A straightforward garage conversion (basic finished room) typically takes about 2-4 weeks of construction, while a full living space with HVAC runs 4-6 weeks, and a complete ADU with a kitchen and bathroom can take 6-12 weeks or more. The overall timeline is usually longer because of permitting and design, which can add weeks to months before work begins, especially for ADUs or anything requiring zoning approval. Factors that extend the schedule include plumbing and electrical runs, raising or leveling the floor slab, custom finishes, and material lead times. Plan for the approval phase to be a significant, sometimes unpredictable, part of the project.

Usually both. Garage floors are typically a bare concrete slab that slopes toward the door for drainage and sits lower than the home's finished floor.

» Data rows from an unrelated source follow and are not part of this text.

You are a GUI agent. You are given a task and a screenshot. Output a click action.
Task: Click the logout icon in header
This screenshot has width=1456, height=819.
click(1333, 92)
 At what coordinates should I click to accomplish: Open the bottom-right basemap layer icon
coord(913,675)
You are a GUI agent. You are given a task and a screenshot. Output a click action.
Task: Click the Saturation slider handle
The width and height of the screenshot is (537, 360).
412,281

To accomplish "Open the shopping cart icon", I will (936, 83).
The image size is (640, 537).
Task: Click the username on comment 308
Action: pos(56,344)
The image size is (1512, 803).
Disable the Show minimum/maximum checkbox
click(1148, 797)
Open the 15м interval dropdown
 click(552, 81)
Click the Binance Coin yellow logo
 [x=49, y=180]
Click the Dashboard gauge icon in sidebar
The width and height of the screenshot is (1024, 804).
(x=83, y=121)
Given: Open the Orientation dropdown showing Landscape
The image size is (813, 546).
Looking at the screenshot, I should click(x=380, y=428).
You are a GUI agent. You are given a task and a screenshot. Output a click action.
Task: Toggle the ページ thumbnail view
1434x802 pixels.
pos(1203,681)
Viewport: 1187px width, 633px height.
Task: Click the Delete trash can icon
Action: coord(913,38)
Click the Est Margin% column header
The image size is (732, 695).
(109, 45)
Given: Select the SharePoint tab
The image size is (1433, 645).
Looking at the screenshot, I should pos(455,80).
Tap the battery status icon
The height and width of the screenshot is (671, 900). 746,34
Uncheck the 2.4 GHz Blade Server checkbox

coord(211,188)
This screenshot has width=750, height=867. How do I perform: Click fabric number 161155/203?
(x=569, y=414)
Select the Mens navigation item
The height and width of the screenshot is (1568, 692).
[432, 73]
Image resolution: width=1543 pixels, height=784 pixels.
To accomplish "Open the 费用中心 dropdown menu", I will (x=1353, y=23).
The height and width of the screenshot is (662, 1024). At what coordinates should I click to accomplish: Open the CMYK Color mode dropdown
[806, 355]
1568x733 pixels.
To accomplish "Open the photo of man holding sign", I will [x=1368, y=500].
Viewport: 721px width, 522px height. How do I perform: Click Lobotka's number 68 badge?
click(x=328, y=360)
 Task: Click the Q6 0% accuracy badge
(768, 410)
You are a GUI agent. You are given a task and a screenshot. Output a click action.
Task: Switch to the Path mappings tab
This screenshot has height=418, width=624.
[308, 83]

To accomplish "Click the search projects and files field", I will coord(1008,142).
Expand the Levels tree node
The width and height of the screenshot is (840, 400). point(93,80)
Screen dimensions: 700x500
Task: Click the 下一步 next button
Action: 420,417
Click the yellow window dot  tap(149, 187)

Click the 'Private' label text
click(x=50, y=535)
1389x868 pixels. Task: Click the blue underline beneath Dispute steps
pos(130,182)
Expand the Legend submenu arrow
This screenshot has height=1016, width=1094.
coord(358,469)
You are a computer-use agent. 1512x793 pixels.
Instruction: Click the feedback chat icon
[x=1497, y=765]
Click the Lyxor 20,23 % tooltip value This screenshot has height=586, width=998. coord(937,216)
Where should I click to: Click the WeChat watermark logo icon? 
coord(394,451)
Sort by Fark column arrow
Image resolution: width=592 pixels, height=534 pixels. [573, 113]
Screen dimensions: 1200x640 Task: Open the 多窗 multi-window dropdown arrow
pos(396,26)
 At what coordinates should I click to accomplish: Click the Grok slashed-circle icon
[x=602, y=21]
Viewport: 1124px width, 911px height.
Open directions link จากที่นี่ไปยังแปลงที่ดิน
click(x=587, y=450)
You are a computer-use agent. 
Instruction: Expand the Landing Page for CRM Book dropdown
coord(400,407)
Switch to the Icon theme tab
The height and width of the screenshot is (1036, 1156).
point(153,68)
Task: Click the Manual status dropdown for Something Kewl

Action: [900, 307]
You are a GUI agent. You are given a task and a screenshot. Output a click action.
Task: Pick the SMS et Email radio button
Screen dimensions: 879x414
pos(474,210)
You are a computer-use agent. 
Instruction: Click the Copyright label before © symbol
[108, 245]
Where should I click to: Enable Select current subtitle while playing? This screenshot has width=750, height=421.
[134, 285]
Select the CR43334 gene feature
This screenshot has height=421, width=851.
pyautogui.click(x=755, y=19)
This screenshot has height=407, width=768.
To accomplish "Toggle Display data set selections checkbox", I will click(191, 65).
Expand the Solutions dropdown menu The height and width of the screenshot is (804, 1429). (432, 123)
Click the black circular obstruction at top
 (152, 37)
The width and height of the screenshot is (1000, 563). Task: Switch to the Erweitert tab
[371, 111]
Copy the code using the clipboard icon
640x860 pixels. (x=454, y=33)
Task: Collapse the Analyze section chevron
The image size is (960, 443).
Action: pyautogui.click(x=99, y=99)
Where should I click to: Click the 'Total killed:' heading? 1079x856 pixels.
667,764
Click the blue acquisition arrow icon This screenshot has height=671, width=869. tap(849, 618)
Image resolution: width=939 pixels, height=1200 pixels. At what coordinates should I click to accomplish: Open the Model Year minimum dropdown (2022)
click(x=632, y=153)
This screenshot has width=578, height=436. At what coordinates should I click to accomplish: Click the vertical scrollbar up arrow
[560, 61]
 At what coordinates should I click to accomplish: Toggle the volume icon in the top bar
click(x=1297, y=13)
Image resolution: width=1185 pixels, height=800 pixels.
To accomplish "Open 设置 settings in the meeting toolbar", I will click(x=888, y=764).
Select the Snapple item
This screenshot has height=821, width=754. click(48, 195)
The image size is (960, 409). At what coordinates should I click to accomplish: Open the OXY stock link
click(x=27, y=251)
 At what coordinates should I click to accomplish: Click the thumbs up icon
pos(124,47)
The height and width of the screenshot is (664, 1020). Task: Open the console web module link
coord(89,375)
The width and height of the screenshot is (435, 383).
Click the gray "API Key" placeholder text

For a quality conversion, the floor is often leveled and raised (with a subfloor or self-leveling compound) to match the house and eliminate the slope, then finished with flooring — and insulation is added since slabs are cold. The garage door is normally removed and the opening framed in as an insulated exterior wall, often with a window or door, so the converted room looks like part of the house rather than a garage. These two items — flooring/leveling and the door-to-wall conversion — are common, sometimes overlooked, parts of the budget.

Generally, yes. A garage conversion is usually cheaper per square foot than building a new addition because the structure already exists — you have the foundation/slab, walls, and roof, so you're mostly finishing the interior rather than building from the ground up. An addition requires new foundation, framing, roofing, and exterior work, making it more expensive. The trade-offs: you lose the garage (parking/storage), the converted space may have lower ceilings or a less ideal layout, and adding plumbing/HVAC to a garage can still be costly. If you have a garage you can spare and want to add living space economically, conversion is often the more budget-friendly route to extra square footage.